WRITTEN EXERCISE — Rename "Click" to "Press" everywhere in the lines below and reproduce them otherwise unchanged, leaving out the pictures.

STORED ROWS —
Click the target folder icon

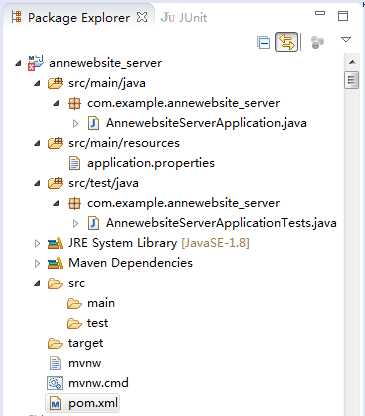tap(55, 343)
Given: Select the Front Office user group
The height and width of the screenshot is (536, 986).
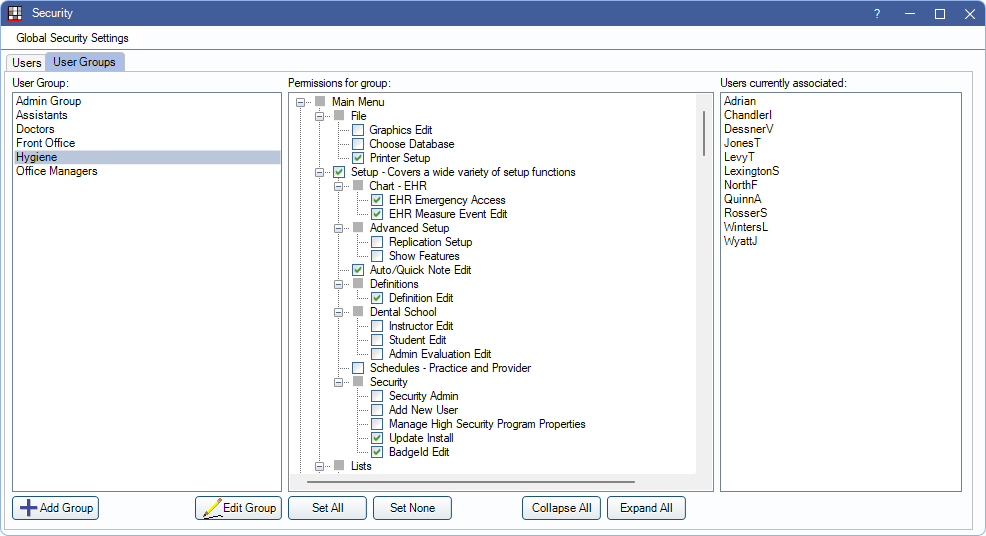Looking at the screenshot, I should (x=45, y=143).
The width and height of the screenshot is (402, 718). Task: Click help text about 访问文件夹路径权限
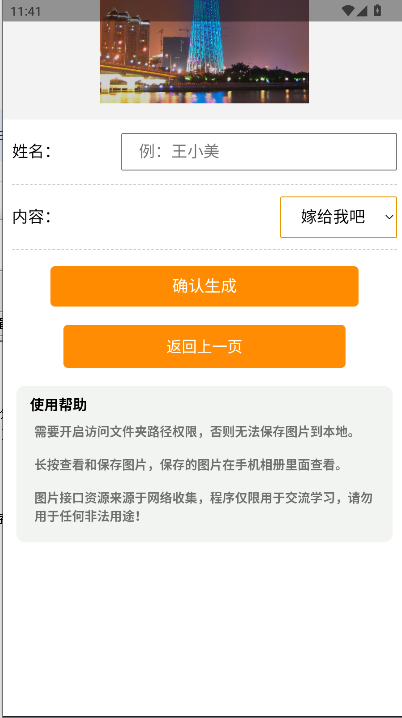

SOLVED PROBLEM —
Press the target folder icon

tap(55, 343)
Given: Select the Front Office user group
The height and width of the screenshot is (536, 986).
Looking at the screenshot, I should (x=45, y=143).
The width and height of the screenshot is (402, 718). Task: Press help text about 访问文件夹路径权限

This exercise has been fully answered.